Two Stories for the Price of One, 8 June 2009
Author: dougdoepke from Claremont, USA

Looks like our friends at Lone Star put this one together on the fly. It's like they've got two plots going at the same time, and then decide to drop the one with bank robber Al (Eddie Parker) in favor of the other with Jake (Hayes) and his daughter (Sheldon). Nonetheless, there are some entertaining touches. The street fight with Wayne and Parker is especially energetic, two young guys in tip-top shape and well matched. I guess producers decided we Front Row kids had seen enough hard riding, so instead there's that nifty 3-way chase pitting horse against flivver against rail-car. The latter two are faster, but then the horse can go anywhere and we know who's got the horse. And is that Hayes actually duking it out with the bad guy.

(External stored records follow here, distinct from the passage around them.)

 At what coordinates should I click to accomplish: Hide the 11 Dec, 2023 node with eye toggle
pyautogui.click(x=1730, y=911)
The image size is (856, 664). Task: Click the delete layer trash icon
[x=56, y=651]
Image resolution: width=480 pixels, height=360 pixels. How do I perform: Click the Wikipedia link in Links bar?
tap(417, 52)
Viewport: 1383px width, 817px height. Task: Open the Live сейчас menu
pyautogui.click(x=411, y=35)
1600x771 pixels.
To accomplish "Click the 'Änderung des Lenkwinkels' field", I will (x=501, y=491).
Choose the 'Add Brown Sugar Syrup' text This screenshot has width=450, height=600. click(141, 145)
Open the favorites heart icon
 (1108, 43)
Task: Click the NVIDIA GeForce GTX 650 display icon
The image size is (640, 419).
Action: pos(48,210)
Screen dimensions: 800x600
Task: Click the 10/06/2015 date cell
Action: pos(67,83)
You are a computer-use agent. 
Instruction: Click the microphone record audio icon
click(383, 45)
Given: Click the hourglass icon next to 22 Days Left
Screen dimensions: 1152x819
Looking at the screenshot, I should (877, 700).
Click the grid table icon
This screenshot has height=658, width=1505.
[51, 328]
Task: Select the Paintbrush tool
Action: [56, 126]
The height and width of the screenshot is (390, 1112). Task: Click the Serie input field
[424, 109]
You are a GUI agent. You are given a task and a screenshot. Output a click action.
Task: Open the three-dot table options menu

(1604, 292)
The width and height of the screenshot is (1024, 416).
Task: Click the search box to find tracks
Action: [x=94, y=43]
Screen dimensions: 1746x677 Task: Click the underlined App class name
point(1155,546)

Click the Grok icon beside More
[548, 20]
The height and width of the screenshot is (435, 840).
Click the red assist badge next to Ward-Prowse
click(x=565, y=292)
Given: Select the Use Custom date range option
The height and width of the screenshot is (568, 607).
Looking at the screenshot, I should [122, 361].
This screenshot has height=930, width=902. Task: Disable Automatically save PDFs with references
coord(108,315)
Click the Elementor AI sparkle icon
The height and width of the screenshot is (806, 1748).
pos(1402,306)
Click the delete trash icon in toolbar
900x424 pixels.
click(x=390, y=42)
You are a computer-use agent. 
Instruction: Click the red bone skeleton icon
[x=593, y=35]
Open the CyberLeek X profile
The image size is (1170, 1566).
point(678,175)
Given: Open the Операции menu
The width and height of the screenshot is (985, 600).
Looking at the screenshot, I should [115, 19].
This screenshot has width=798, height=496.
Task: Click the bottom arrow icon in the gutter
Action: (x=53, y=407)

We only see the back of his head, at a time when the one-and-only Hayes was already pushing 50. Then there's that headlong slide down the sluice chute that looks like an Old West version of an E-ride at Disneyland. And what kid wouldn't have given his proverbial i- teeth to have been along on that one.

One reason I still like these Lone Star oaters is because of the young Wayne. Note how loose and relaxed he is; he's having fun out there in LA's outskirts with all his buddies in the crew and cast. He's just perfect for these matinée specials. But pity poor Barbara Sheldon as Betty. Director Bradbury has his hands full with the guys and the script, so here she is floundering around, doing her best, but looking like a confused puppy. Sadly, it appears she quit the business following this movie's wrap-up. No, this is not top-rank Lone Star, but then it's not every entry where we get to see knobby-knee Hayes in drag and his underwear. So there are compensations.

In passing—note how the assayer in his office quotes Hayes a price of $16 an ounce for gold. That was the price in 1933, and the trouble is it stayed at that price for the next 40 or so years because of gov't fiat. At the same time, the costs of mining gold were rising yearly. So the industry went into eclipse and that's why the metal that had so much to do with opening the West fell off the public's radar screen for so many years following WWII. Ironic.